When I wrote my book The Myth of Adolescence, I did quite a bit of research into what is commonly called the human life cycle. I prefer that term to "life span." The latter simply refers to the interval between birth and death. "Life cycle" implies that life is a process or journey from a starting point to an ending point. Within this life cycle are various stages or seasons, each different from those that precede and follow it. Years have seasons. Days have seasons too: dawn, day, dusk, and night. Each season of life is a fairly stable part of the total cycle, though change goes on with each, and transitions are required between them. Psychologists agree that no season of life is better or more important than any other. Each is an organic part of the whole, linking past and future.
There are other ways to discuss the human life cycle, including the occupational and the familial. In my book, the chapter on "Jesus and the Age 30 Transition" focussed on the time when Jesus closed the door on his childhood home, left the family's construction business, and pursued the Father's will for his life. Similarly, in my own life, I have experienced significant familial and occupational transitions when I:
- left Hawaii at age 19 to attend Biola in 1971.
- got married in 1976 at the age of 24.
- began teaching in the same year.
- got my doctorate in 1983.
- had my first child in the same year.
- published my first book in 1984.
- left Biola for Southeastern in 1998.
- was appointed the Dr. M. O. Owens Chair of New Testament Studies in 2012.
- was officially retired in 2021.
I am now in the "winter" of life, the "final quarter," the "seventh inning." One of the most difficult decisions I make on a daily basis is how to remain plugged into the various structures of life: family, friends, teaching, writing, culture, social matrix, etc. There is no accepted criterion for identifying a man my age as a "success." Significant work is involved in forming and maintaining relationships. Undertaking and managing this process is a crucial part of aging.
As I see it, the human developmental cycle has a sequence to it. The sequences are as follows:
1. Childhood (age 0-11).
2. Young/novice adulthood (age 12-29)
3. Mature/senior adulthood (age 30-?)
The apostle John hints of these three stages when he writes to the "little children," the "young men," and the "fathers" in his churches (1 John 2:12-14). Of course, adulthood is much broader than it might appear at first. There is both "middle adulthood" and "late adulthood" to reckon with. The transition to late adulthood occurs between 60 and 65. By the time you are 66 or older, late adulthood is a fait accompli.

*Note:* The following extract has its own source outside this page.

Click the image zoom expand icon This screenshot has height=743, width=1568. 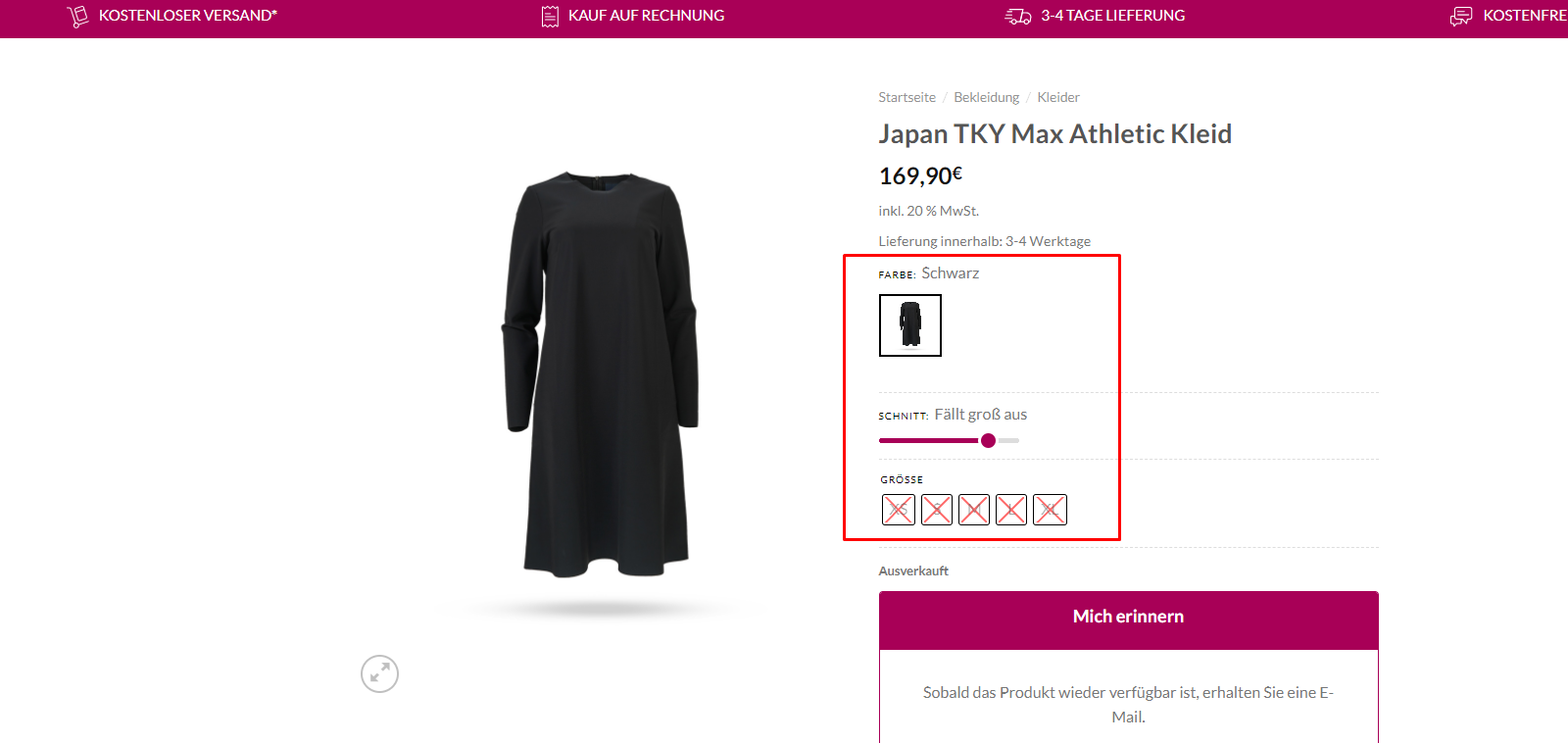(379, 673)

At mid-life I began to transition into a more mentoring phase of my teaching ministry. A new change in generational status also began in my late 30s. Statistically, declining health begins at about 30, but no one grows "old" suddenly. Even if you are in fairly good health and physically active, you have many reminders of your decreasing rigor and capacity (like aches and pains). At this stage, you begin to see yourself as "elderly." You are now the grandparent generation in your family. Furthermore, you no longer occupy the center stage of your world. Hence the older generation can often suffer from powerlessness and conformism. On the other hand, retirement from formal employment often means that one can now engage in valued activities that stem more from one's creative energies than from external pressure. The older man can devote himself in a serious-playful way to the interests that flow directly from his innermost being. If a man can successfully negotiate the transition between middle adulthood and late adulthood, the latter can indeed be a season as full and rich as the others.

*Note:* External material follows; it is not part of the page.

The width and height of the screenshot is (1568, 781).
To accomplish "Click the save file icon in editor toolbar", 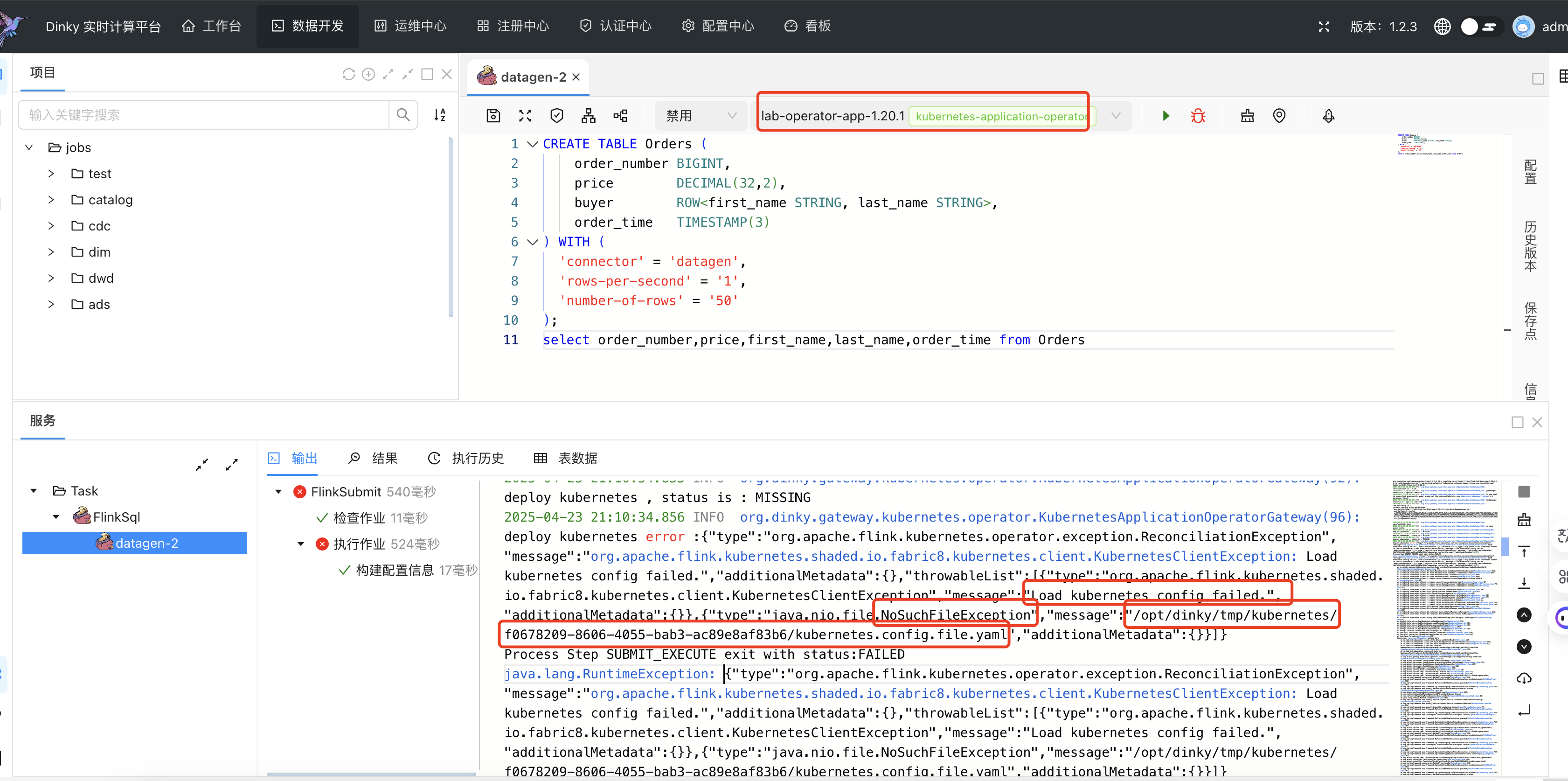I will 493,116.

In short, late adulthood is an era not only of decline but of opportunities for development. At least that is what I've been discovering to be true. Although an older man's contribution to society is largely completed, he can still find meaning and value in life.
On this blog I often share with you my aspirations as I age. I cannot live up to them fully. In the end, I suppose that aging is simply a process of reconciling the flaws in our lives by making peace with ourselves. It's quite an interesting process, I must say.